The market analysis giant “Tetrad” has misconfigured an Amazon S3 bucket containing the details of 120 million Americans, enabling anyone with a browser to access it and download the contained files. This is precisely what an UpGuard researcher did on February 3, 2020, finding three large files totaling a size of 747 gigabytes. The data appeared to derive from Tetrad’s clients, while some sets were collected by the firm for their account. Tetrad has a clientele coming from retail, restaurants, commercial real estate, healthcare, banking & finance, and more, so the range of the data exposed is pretty wide. The researcher contacted the firm repeatedly, and they finally secured the database on February 10.
Here are some examples of the exposed data that concerns businesses:
- 3.8 million loyalty card accounts belonging to Bevmo;
- 16-million-rows spreadsheet detailing purchases from TSC;
- 700,000-million-rows spreadsheet detailing online purchases made on Kate Spade’s e-commerce website;
- 4,000-rows spreadsheet detailing the IBM Tririga deployment locations for Chipotle.

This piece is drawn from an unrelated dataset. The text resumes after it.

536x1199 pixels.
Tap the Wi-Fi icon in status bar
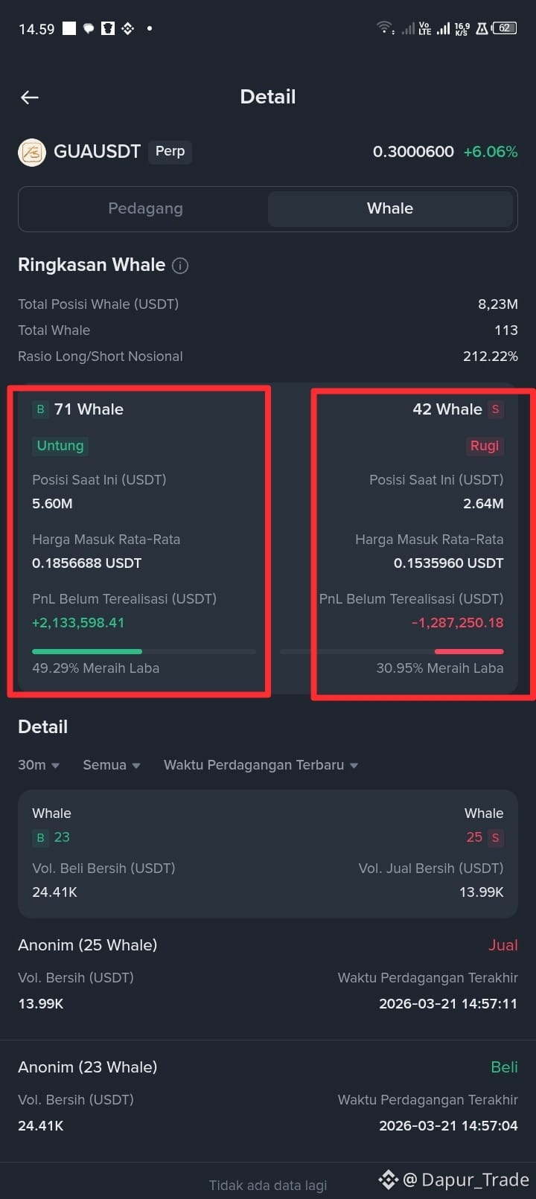(385, 28)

In this vast trove of data, there was a subset labeled with the “Experian Mosaic” tag, which contained the data of 120 million American households. The information populating each entry of this set includes the name (or names) of the head(s) of the household, their gender, the physical home address, and a Mosaic group ID code.
The purpose of setting up and feeding these “data lakes” with this type of information is to enable marketers and vendors to refine the taxonomy of consumers, identify buying patterns, and correlate them with other data points. This information is then used to form social groups that pertain to specific demographics. Long story short, Tetrad classifies American households according to their purchasing power and habits and then helps businesses allocate resources for future development, i.e., open stores where the biggest spenders reside.
This is yet another characteristic example of the depth and extent of data mining in the present times. People know about it, have given their consent, and in many cases, they are the direct providers of this data. However, people are unaware of the massive data trading operation that happens in the background. Neither do they know how fragments from everywhere end up together to form fully detailed profiles of citizens and households, nor how firms collaborate to de-anonymize this data by setting up a common platform where they all contribute. And finally, when all of this data is placed online, without any protection whatsoever, literally anyone gets to access it.
This is obviously well beyond the scope of any user data sharing consent that may have been given to the aggregators, so entities like the FTC should finally impose penalties that match the damage done to the people.